Set problem - Please put the entries below into a numbered list, leaving out any blank lines.

Data excerpts -
********
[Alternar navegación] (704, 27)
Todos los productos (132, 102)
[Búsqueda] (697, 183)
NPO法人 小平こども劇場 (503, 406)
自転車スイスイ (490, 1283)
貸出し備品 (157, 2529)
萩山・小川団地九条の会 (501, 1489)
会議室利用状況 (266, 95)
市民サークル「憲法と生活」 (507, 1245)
********
The response -
1. [Alternar navegación] (704, 27)
2. Todos los productos (132, 102)
3. [Búsqueda] (697, 183)
4. NPO法人 小平こども劇場 (503, 406)
5. 自転車スイスイ (490, 1283)
6. 貸出し備品 (157, 2529)
7. 萩山・小川団地九条の会 (501, 1489)
8. 会議室利用状況 (266, 95)
9. 市民サークル「憲法と生活」 (507, 1245)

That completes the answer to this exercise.